(Last Updated on January 6, 2016 by Editor)
While most civil servants were penniless during the festive season, members of the CIO received their December salaries on December 21 and their bonuses 10 days later, insiders have revealed. “Members of the CIO got their salaries and bonuses on December 31. In fact, salaries were paid on December 21 and bonuses followed,” NewsDay was told.
“The CIO are treated differently because their finances and salaries are not handled by the Civil Service Commission, but the President’s Office and no one, other than the director-general of the President‘s Office, controls the budget.”
State Security minister Kembo Mohadi declined to comment on the matter saying: “That is an operational issue that I cannot discuss with you.”
At law, experts said, the CIO should be regulated by an Act of Parliament dealing with the secret services, but almost three years since the adoption of the new Constitution, President Robert Mugabe’s administration is yet to table such a law before the National Assembly for debate.
Civil servants’ associations have already demanded that the government give them a specific date for the payment of their bonuses, as Mugabe promised, and revelations that CIO members had received their 13th cheque are likely to embolden the government workers.
The Apex Council, an umbrella body for civil servants’ associations, is set to meet with government representatives today, where they are likely to demand that the employer proclaim a date for the payment of bonuses.
The public workers are also peeved by the government’s decision to unilaterally deduct between $40 and $50 from their salaries.
“We are currently in a meeting finalising our demands with government,” Apex Council president, Richard Gundane said.
“We want finality on the issue of bonuses because we can’t continue operating on guesswork as to when we will get our salaries or bonuses. Our employer must take us seriously and give us a date when we will get our 2015 bonuses.”
“We also want a satisfactory explanation from our employer as to why they deducted $40 from our members without consultation.
We believe we deserve respect as workers. It is high time we got our welfare as a priority and government has to act accordingly.”
Since 2009, the government has not been deducting pensions from its workers, but the deductions were reintroduced last month as part of moves to rationalise the public service, much to the chagrin of civil servants.
Acting Public Service and Social Welfare minister Lazarus Dokora was yet to respond to questions sent to him on when civil servants would get their bonuses. As the Apex Council was meeting ahead of today’s meeting, long queues outside banking halls were a feature in parts of Bulawayo and Harare.
Nurses said they would never accept any late payments of salaries and demanded an unconditional apology from the government.
In a joint statement, the Zimbabwe Hospital Doctors’ Association and the Zimbabwe Nurses’ Association said it was “unacceptable for health workers to be paid today (yesterday) after going through a horrendous festive season and had reached alarming levels of socio-economic deprivation”.
“We maintain that such levels of irresponsibility and uncaring attitudes should be discarded forthwith and health workers must regain their good status in society,” the associations stated in the statement.

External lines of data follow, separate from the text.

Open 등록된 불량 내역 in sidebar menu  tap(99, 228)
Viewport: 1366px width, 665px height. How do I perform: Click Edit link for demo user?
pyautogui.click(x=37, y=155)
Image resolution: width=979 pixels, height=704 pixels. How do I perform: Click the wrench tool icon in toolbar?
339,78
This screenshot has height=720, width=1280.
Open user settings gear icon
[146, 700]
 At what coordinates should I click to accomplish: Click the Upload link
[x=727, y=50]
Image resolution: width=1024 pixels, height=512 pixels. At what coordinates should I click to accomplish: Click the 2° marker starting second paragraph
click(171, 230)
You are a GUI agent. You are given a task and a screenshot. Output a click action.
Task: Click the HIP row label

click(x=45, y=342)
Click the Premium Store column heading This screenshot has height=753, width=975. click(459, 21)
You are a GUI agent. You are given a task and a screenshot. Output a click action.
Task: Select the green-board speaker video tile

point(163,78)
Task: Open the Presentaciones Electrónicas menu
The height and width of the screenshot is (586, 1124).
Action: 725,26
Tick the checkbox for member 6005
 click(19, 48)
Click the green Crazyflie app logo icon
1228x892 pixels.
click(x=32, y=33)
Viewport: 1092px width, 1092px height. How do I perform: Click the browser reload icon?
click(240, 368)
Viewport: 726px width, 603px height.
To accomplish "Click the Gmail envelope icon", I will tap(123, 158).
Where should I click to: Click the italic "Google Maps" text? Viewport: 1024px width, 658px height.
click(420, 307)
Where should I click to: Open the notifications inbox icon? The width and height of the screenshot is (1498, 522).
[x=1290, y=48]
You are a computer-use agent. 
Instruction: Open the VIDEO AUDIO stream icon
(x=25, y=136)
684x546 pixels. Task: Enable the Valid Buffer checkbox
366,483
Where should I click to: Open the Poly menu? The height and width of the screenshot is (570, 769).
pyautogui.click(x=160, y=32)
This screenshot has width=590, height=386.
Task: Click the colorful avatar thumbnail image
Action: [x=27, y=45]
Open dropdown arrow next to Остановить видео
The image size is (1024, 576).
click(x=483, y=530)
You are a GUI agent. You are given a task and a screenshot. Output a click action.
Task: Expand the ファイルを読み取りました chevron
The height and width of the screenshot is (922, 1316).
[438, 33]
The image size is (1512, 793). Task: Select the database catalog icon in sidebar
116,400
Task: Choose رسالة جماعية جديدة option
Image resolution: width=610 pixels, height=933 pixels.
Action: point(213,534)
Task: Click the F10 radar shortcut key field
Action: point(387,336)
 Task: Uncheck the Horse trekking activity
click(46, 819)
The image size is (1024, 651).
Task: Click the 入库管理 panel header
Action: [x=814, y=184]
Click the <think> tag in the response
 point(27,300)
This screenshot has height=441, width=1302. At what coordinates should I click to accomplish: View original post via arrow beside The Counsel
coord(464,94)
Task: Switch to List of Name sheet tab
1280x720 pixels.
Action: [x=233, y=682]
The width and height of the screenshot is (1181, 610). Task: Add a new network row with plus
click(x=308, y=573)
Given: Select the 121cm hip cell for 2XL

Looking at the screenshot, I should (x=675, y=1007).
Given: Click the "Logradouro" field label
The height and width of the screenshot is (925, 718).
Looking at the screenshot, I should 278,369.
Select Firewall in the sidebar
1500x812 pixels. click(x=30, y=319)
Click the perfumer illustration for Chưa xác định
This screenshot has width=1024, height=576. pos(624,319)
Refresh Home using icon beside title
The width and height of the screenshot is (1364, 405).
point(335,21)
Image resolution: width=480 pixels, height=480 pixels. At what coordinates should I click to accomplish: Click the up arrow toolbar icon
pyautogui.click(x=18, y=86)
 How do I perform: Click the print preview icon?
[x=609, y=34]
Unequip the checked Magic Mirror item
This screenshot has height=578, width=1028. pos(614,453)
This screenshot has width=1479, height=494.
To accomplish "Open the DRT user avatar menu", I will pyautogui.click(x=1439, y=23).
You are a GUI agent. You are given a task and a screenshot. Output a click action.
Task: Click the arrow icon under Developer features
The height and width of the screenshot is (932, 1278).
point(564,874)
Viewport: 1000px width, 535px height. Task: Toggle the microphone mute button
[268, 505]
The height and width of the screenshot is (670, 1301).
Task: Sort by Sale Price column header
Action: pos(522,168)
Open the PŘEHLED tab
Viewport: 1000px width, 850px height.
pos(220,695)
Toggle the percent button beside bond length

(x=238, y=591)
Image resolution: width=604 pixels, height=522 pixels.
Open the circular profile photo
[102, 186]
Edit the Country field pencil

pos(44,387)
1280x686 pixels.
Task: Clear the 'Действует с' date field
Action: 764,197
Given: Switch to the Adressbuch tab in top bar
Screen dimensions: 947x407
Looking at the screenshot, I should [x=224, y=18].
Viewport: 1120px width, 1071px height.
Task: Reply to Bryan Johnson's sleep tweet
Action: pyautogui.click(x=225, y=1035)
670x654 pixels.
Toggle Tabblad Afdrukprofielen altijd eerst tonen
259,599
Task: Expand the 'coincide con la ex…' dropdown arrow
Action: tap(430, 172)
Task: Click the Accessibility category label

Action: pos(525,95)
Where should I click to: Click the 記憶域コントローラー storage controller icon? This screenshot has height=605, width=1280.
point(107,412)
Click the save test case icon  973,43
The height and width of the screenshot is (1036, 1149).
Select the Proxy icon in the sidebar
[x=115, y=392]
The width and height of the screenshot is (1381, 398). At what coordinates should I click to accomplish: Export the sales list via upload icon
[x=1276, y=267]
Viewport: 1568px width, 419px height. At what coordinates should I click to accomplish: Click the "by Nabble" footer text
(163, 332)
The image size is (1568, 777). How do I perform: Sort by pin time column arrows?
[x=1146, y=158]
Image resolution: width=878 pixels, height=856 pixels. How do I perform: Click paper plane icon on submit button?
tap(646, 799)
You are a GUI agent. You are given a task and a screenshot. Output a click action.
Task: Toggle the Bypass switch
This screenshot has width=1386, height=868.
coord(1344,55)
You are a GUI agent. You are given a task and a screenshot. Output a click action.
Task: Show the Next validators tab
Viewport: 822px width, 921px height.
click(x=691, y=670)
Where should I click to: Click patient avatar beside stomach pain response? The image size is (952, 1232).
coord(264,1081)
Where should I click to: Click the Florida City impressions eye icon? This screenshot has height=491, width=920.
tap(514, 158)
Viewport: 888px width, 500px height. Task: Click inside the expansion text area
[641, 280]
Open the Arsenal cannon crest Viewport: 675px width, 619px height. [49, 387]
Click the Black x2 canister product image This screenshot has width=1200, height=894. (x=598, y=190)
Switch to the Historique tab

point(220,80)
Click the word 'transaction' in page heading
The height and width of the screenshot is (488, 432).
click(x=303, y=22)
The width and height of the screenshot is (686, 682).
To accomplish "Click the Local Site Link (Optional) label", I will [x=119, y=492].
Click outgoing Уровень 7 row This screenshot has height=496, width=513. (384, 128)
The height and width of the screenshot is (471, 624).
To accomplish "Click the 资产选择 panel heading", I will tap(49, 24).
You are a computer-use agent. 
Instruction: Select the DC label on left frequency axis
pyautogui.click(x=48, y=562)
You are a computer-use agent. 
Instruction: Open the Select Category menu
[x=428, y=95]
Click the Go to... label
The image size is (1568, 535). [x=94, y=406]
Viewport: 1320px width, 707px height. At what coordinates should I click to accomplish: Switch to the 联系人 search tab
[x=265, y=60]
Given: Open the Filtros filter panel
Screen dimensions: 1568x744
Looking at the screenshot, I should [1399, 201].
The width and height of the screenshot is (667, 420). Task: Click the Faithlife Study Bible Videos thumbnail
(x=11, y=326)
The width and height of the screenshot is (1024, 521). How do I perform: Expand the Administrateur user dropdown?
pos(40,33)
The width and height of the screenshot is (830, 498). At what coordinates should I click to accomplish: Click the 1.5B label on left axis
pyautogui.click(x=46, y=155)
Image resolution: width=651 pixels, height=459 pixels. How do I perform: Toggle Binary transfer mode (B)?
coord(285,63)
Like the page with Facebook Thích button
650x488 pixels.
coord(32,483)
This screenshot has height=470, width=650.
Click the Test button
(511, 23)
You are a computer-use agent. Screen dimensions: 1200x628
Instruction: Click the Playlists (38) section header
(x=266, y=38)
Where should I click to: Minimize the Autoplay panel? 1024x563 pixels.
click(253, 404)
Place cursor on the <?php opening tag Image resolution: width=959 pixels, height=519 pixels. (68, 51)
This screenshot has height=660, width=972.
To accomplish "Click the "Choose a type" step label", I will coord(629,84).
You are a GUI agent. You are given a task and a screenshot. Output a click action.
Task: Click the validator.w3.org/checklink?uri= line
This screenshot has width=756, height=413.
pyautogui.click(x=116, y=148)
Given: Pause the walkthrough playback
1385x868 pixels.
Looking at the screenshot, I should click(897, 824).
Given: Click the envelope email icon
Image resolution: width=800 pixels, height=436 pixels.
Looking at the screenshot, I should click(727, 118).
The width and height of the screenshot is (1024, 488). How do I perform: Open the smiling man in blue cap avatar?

The delay in payment of the salaries had affected service delivery the most at State-run hospitals, as the health workers embarked on an unsanctioned industrial action.
The associations said their members would “never accept our salaries in any month that is outside the timeframe worked.
Salaries are a basic right and they must never be postponed to a different month.
“We demand an unconditional apology from the employer for the hardships we have endured as a result of their recklessness and juvenile planning.”